Finalement, est-ce que le pacte signé avec le gouvernement n’a pas empêché les centrales de faire réellement leur travail ?

Honnêtement, il faut évaluer le pacte pour voir est-ce qu’il a véritablement servi les travailleurs. Le pacte a été signé après la première conférence sociale ; il y a eu une seconde conférence sociale. A l’époque d’ailleurs, je disais est-ce que l’on peut aller à une nouvelle conférence sociale sans évaluer auparavant la mise en œuvre de la première feuille de route ? Il est bon de savoir, par rapport aux différents engagements, qui a fait quoi dans ce sens-là. Est-ce que l’autre partie a respecté ses engagements. Ce n’est pas mon sentiment, mais je pense qu’il faut effectivement faire cette évaluation globale.

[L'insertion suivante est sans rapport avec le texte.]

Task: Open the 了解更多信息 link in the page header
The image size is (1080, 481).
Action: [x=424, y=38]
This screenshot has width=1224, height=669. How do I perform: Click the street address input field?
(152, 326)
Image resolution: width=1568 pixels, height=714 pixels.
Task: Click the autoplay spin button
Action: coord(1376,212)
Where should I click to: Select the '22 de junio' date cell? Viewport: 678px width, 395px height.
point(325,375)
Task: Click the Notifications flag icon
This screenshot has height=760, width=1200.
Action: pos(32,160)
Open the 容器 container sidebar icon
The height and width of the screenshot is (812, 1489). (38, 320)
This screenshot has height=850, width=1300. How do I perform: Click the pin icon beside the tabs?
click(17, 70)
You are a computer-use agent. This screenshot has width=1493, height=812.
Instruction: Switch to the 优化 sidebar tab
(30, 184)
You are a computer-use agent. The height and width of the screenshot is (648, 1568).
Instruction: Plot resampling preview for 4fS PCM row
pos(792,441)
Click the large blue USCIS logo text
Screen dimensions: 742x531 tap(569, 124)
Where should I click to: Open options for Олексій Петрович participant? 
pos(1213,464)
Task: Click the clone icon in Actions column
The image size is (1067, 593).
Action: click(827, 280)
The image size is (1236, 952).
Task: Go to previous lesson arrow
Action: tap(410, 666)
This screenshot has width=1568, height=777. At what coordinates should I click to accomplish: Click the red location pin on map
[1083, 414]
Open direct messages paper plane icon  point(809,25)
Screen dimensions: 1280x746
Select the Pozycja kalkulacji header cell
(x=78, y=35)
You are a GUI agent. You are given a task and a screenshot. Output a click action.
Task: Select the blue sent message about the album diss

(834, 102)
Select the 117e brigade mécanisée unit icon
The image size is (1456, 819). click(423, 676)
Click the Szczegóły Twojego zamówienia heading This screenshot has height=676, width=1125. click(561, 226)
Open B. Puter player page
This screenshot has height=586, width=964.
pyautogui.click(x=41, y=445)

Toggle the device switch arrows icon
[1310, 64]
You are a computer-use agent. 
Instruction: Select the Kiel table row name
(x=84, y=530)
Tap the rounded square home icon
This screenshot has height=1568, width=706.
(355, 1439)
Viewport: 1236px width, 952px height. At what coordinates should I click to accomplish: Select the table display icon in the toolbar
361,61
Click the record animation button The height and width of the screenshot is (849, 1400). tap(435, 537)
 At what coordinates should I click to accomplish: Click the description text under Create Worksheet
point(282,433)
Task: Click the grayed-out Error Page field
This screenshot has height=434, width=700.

En tout cas, les grèves tous azimuts indiquent qu’il n’y a pas respect des engagements.

Ça donne une idée, c’est vrai. Mais toutes les organisations qui sont en grève ne sont pas membres des centrales syndicales. Dans le secteur de l’éducation, il y a beaucoup de syndicats qui ne sont membres d’aucune centrale. La réalité aussi est que le pacte a été signé non pas de façon sectorielle, mais de façon globale. La difficulté, je pense, c’est le niveau d’implication des syndicats de branche dans la mise en œuvre du pacte. Si ça ne fonctionne pas, quels que soient les engagements pris par les centrales avec le gouvernement et le patronat, les syndicats de branche vont défendre leurs intérêts.

Depuis une dizaine d’années, il n’y a pas eu d’actions d’envergure venant des centrales syndicales. Est-ce une mutation des centrales ?

Le grand mal du mouvement syndical sénégalais, c’est la division. Dans certains pays voisins, on a des syndicats qui font 100 000 à 500 000 travailleurs. Ici, on a 20 centrales syndicales qui se partagent moins de 500 000 travailleurs. Il est difficile de gérer des luttes efficaces dans ce contexte. Je pense que les mouvements syndicaux doivent travailler à l’unité pour constituer une force de frappe, de dissuasion et de négociation. Si la division est telle que les capacités de lutte et de négociation sont annihilées, il est difficile de mener des luttes d’envergure. Nous avons tenté, en 2008 et en 2009, de faire des grèves générales, mais la situation a été telle qu’il y avait, d’un côté, l’Intersyndicale des centrales qui voulait aller en grève générale, de l’autre, le Front unitaire qui pensait que puisqu’il y a eu une première tentative qui n’a pas marché, mieux vaut arrêter. A la veille de la grève, un pan important de l’Intersyndicale s’est désisté. Il y a beaucoup d’intérêts en jeu, en réalité.